Esbravejava Ronald enquanto apontava para a cacheada uma coxa de frango.


- Feche a boca Ron, consigo ver até a sua úvula entupida de comida! 


Revirava os olhos, enquanto o outro voltava a comer com voracidade.


- Porém concordo com você... é estranho o sumiço dele, principalmente sem nós avisar! E o pior, foi de uma noite pra outra...

 

- Será que tem haver com o bruxo das trevas? E se eles foram raptados!? Hermione precisamos achar o Harry!


Se exaltava a cada garfada que dava em seu purê de batatas.


- Cale a boca Weasley, você só irá piorar a situação!
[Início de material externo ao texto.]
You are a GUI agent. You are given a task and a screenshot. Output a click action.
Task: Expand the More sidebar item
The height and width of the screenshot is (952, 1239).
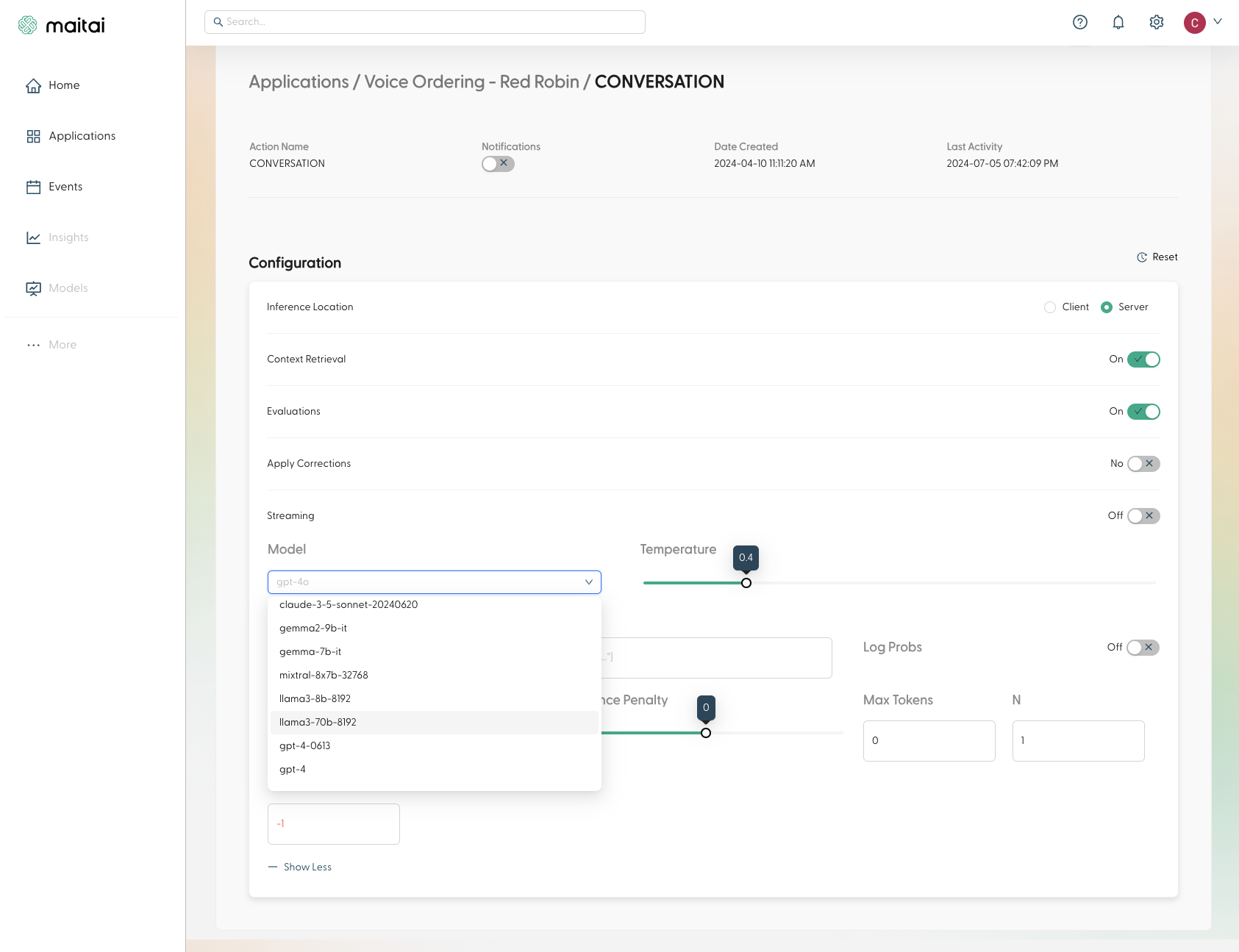62,345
Olhe em volta, estamos no meio do salão, em volta de diversos alunos discutindo coisas que deveríamos falar em outro momento, não seja imprudente - sussurrava depois de dar-lhe um tapa na nuca - prometo que pensarei no assunto, também estou preocupada mas só nos dois não dará certo! 
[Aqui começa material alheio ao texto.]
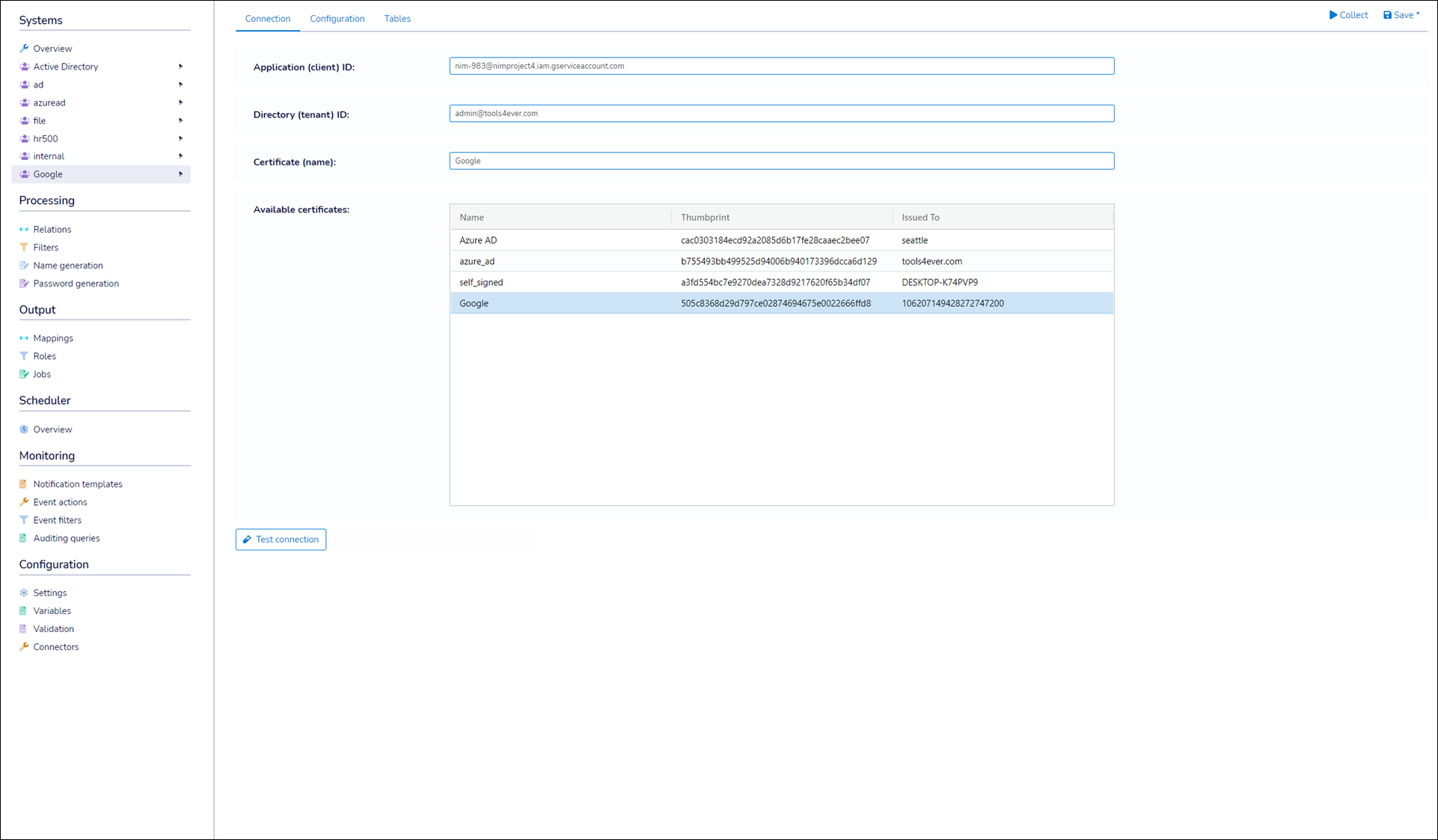Expand the azuread system arrow
The width and height of the screenshot is (1438, 840).
click(x=180, y=102)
Ron concorda voltando a comer.


Sente falta do seu amigo, mesmo que havia falado com ele recentemente.


Temerá o pior com o Potter e precisava da ajuda de sua amiga , sem o de óculos o trio não será o mesmo.


 

                              ΩΩΩΩ



Aquela manhã estava fria, Harry olhava através da imensa janela de vidro as gotículas de chuva caírem das folhas e os pássaros se embiocavam em troncos de árvores para se esconder do temporal.


Já havia explorado a casa inteira depois de um reforçado café da manhã que apareceu em um piscar de olhos na mesa, assim como uma muda de roupas que correspondia com o tempo.


Havia se perguntado se existia elfos domésticos na mansão, mesmo que a casa esteja em um estado deplorável de decomposição. Seu quarto estava impecável assim como a biblioteca.  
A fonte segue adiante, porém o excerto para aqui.